救いは宗教に求められるべきか。そんなはずはない。

考えても勝ち方が分からないから考えるのをやめます。それで勝てるようになるわけがない。

ある一つの宗教に固執するのはその人が全く真の意味で宗教性を持っていない、宗教的センスのない人間であることを示している。そういう人間が疑わしく思えるのは当然なので、現代の日本におけるように宗教にハマりこんでいる人を訝しげにみるというのも正当性のないことではない。

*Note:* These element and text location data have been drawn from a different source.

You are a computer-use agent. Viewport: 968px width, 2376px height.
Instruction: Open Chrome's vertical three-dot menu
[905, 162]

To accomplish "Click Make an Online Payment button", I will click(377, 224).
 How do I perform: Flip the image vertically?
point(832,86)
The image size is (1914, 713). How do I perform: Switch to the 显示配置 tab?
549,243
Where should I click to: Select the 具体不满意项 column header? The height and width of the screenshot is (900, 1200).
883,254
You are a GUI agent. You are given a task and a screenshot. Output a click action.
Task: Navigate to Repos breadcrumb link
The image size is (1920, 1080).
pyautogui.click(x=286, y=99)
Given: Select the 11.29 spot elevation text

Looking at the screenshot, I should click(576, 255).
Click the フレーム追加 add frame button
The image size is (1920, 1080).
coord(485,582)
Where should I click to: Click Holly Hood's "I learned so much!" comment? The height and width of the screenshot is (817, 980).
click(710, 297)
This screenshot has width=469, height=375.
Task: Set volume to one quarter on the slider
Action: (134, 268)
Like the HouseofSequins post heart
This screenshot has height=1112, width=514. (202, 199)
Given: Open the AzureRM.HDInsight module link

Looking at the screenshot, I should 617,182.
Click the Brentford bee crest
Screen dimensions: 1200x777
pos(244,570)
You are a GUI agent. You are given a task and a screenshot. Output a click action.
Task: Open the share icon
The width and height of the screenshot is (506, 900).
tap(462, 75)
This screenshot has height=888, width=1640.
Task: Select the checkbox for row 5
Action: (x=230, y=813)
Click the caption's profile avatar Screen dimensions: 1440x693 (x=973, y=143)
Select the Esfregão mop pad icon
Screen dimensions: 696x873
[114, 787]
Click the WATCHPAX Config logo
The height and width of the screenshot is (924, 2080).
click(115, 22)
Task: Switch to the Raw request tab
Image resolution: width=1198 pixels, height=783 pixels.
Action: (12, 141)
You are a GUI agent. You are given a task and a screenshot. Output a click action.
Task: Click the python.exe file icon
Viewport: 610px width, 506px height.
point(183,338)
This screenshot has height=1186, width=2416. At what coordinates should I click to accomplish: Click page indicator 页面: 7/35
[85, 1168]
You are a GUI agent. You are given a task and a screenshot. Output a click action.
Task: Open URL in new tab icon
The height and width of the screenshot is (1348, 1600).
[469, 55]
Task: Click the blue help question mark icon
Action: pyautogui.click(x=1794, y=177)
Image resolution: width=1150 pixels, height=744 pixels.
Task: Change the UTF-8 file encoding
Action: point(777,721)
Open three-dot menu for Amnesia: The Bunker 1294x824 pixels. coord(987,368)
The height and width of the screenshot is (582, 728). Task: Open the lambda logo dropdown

信じるというのは、究極的な意味では、理性の外側を目指すということだ。「疑いません」ではない、「疑いえません」である。「疑いません」というのは思考停止を宣言する人としての情けなさの露呈であるが、「疑いえません」というのは人間の誉れであるところの反省力の旺盛な活動を示している。もちろん、何かを疑いえないということを宣言するのには無限の時間が必要であるため、「疑いえません」と誰かが実際に言ったとしたら、『もっと疑ってみたまえ』と返さなければならない。この究極的な意味で何かを信じるとき、人はもはや「これこれのことを」信じている、とは言えなくなるのである。

このように、信仰を本質とする宗教はそもそも理性による徹底的な反省を前提としている。それ抜きでいきなり宗教に身を投げ出しても何も救われたりすることはない。といっても、この徹底的な反省は長い時間を要すると考えられるべきではない。一瞬でも真に誠実な人間となることができれば、信仰の境地に至ることはできると考えるべきだろう。なぜなら、この疑いえないものはどんな時でもつねに私たちの近くに存在するからである。エックハルトに言わせれば、それは「私たち自身よりも」私たちの近くにある、ということになる。

 

…宗教の話はおいておこう。思想家として生きるということが主題なのだった。

思想家として生きるというのは空疎であり糞である。それゆえにやってみる価値もあろうというものだ。

人生の意味は人それぞれです、というと希望があるような気もするが、人それぞれだと言っていいほどどうでもいいものだということでもある。どうでもいいと言って問題があれば、根拠のないものだということである。